Saturday, June 17, 2006
Public Office—Church and Civil—and the responsibilities of discipleship
I would like to thank Steve and Patrick for there recent postings that rise and converge, to borrow from Teilhard, to one shared point about Catholics who are in public positions. I shall confine these brief remarks to these Catholics who hold public office, be it elected or appointed, and those who hold higher office within the Church. Steve also talks about theologians, but I will not address them in this posting—but I hope to do so at some point sooner rather than later.
I am attaching [Download araujo_essay_nd.pdf ] a brief essay that I did in the recent Notre Dame symposium on “law as a vocation” that may have some bearing on the issue and let readers know the perspective from which I come. My focus in this essay was on the public official and the obligations of discipleship that attend the Catholic public official’s exercise of civil office. I wrote this before the second letter was distributed by many of the same Members of Congress who also co-authored the first letter that was sent to Cardinal McCarrick about two years ago and to which I refer at some length in my essay. It is clear to me that in both letters, these Members of Congress have studied with some care (or at least the drafters of the letters have studied and the signatories have adopted) the obligations of Catholics who hold public office. With all respect to them, I think their understanding of their responsibilities as Catholics who hold public office is flawed as I try to point out in my essay.
It becomes clear to me that they, or their delegates, have made an effort to study what the Church teaches. In some cases those teachings are adopted by the Members of Congress who have subscribed their names to these two letters, but in other cases the Church’s teachings are put aside by these same public officials—perhaps for administrative convenience, as Master Thomas Cromwell purportedly said. It also seems that these officials, or at least some of them, believe that if they adopt many of the Church’s teachings but ignore or contravene others, they are still on solid ground as far as being faithful Catholics. I think such a conclusion is premature as will be apparent to those who read my essay. What the Church expects of them, and of all its faithful, is clear. And, it is this clarity that is obscured by their correspondence.
So what should bishops do in response? I am one of those people who likes to follow Cardinal Dulles’s wise words on such issues and assume that they, the public officials, may not know what the Church teaches. That means that its teachers, pastors and bishops in particular, have their work cut out. In short, the bishops have to make the teachings clear and direct these teaching activities specifically to these Catholic public officials.

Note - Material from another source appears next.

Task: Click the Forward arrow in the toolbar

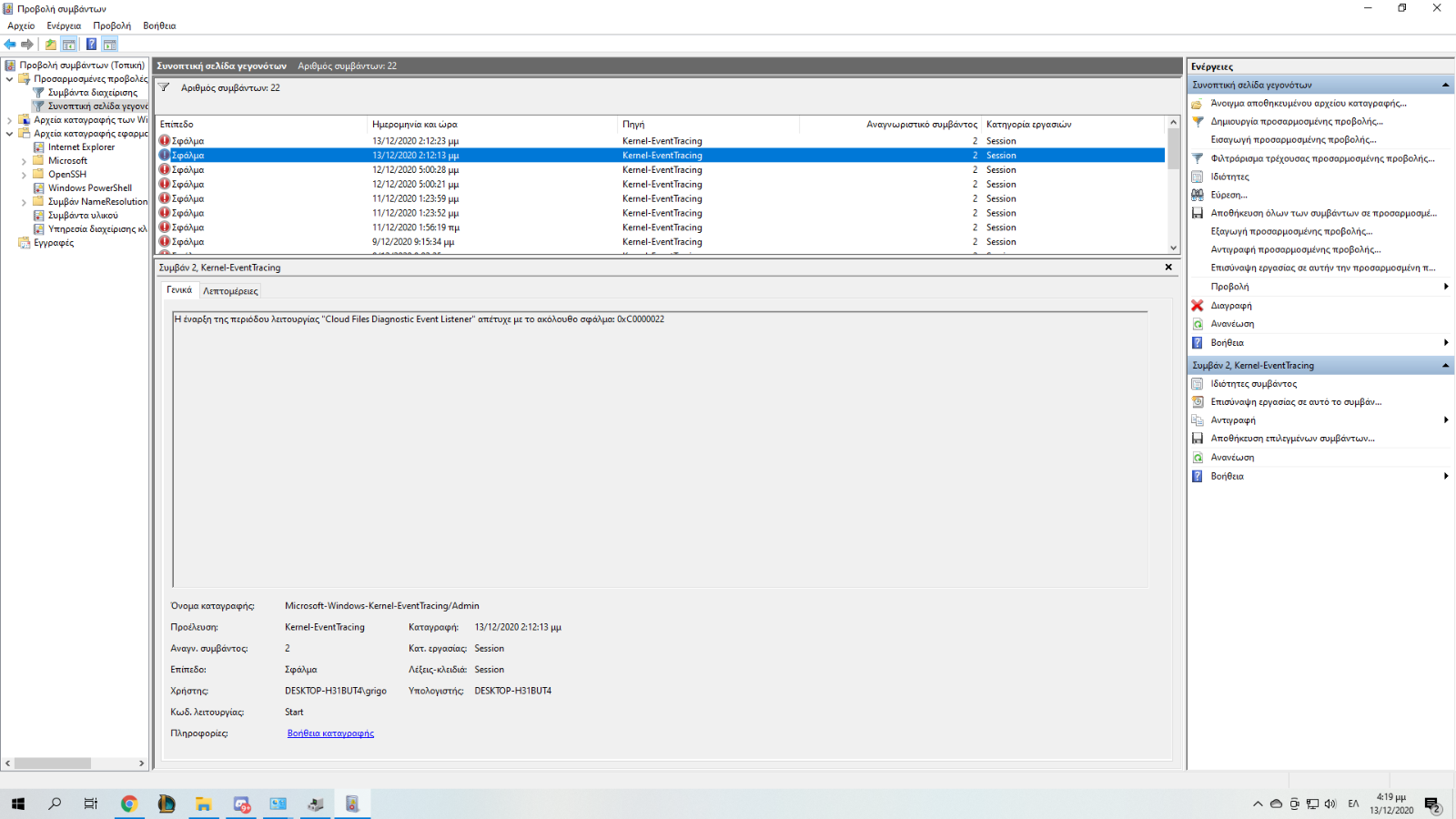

However, these Members of Congress who have twice penned a letter have indicated that they believe they know what the Church teaches because they indicate familiarization with many of the Church’s teachings as expressed through relevant Church documents. But, their understanding of these teachings is flawed.
On one issue in particular (but maybe not the only issue), they ignore what the Church has taught about procured abortion and the duties of the Catholic public official toward this procedure that some hold to be a “Constitutional right.” The Church does not ask these influential public officials to do the impossible, but it does ask them to do the possible—to minimize or to mitigate, if they cannot repeal outright, the effect of these laws which permit this terrible and immoral procedure. These proper actions some of them refuse.
In such cases, the bishops should recognize that their teaching must continue for others. But different actions for those Catholic public officials who profess to be familiar with the Church’s teachings may well be in order when it becomes clear that they know the teachings but ignore or reject them.
So, what should the bishops do? I think they have a variety of appropriate options available. One would be to invite immediately these Catholic public officials to a personal or small group discussion that makes clear the risks of their behavior.
If their behavior continues, it is not the Church that has turned its back on them; it is they who have turned their backs to the Church. The concerned bishops must realize that it is their responsibility to take those actions that are firm, faithful, and guided by the mercy of God for all involved. The silence of bishops concerning these public office holders may be based on reasons that presently escape me, and I welcome the opportunity to be informed of what they might be. But surely any silence cannot be based on the episcopal consent to the actions of the public officials that I have briefly discussed here and in my paper.